I get the sense that God didn’t want them to have swords or spears either…
The comparison between sword-wielding Saul and sheep-herding David is deliberate.
The guy wielding a sword (Saul) was going to be rejected…
in favor of the guy who cared for sheep (David)…
This military contrast also plays out in the David and Goliath story.
Just in the gear they wear…
Goliath had lots of large and heavy armour.
Think of The Rock – Dwayne Johnson.
Meanwhile, David couldn’t even walk with all the armour on.
It was just so unnatural for him.
Picture Kip Dynamite.
Later on, in chapter 18, we hear about military weapons again. This time, it’s the strange moment where David is soothing Saul’s troubled mind with his musical therapy.

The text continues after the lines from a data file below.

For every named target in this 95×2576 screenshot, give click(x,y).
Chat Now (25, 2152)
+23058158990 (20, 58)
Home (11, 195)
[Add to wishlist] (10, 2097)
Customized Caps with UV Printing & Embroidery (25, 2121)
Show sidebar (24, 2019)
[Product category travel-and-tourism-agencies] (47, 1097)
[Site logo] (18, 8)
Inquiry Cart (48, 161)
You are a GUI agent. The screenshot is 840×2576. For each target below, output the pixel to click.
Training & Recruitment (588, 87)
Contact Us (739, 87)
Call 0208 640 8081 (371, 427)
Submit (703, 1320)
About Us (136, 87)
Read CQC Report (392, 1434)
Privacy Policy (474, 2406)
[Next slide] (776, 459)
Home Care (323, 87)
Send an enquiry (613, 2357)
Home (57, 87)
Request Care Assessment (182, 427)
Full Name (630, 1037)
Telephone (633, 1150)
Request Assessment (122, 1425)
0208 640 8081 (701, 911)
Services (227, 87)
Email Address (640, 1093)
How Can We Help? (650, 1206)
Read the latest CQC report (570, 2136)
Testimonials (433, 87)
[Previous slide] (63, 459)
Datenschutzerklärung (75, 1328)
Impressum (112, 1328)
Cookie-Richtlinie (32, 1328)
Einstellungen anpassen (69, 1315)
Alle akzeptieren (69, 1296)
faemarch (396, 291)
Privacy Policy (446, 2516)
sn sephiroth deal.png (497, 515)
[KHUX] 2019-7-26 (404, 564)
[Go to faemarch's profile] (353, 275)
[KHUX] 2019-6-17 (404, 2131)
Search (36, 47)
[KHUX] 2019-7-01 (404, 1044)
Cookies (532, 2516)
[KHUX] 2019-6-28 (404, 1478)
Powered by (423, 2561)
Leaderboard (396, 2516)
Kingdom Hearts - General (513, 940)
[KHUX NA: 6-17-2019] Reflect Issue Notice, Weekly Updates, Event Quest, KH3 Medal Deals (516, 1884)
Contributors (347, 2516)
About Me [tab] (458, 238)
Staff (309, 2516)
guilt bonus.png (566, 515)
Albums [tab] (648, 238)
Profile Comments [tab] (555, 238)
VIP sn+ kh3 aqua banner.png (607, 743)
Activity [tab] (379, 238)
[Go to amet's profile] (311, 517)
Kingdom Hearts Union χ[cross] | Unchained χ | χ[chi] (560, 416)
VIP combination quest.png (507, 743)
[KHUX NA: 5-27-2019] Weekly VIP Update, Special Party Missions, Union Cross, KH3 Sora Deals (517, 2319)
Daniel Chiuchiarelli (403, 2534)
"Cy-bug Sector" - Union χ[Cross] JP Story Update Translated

What is in Saul’s hand? A spear.
(This guy Saul… he loves carrying weapons.)
So he hurls it at this upstart usurper David…
Yikes.
The author of 1 Samuel seems to want us to see something about weapons and trusting God.
I reckon David’s declaration to Goliath is kind of a summary that underlines God’s nature:
God does not side with the strong and the well-armed…
Rather, God is for the underdog, the weak, the humble, the ones who will carry out his will and plan.
Or you could say God opposes the proud, but gives grace to the humble.
This day the Lord will deliver you into my hand, and I will strike you and take your head from you. And this day I will give the carcasses of the camp of the Philistines to the birds of the air and the wild beasts of the earth, that all the earth may know that there is a God in Israel. 47 Then all this assembly shall know that the Lord does not save with sword and spear; for the battle is the Lord’s, and He will give you into our hands.”
1 Samuel 17:46-47
Whatever we make of the rest of this book (not least 1 Samuel 15!), there is a clear theme here. God is featured here as the One on the side of the smaller, the weaker, the one without military style weapons. God is not about siding with the powerful, but rather the weak.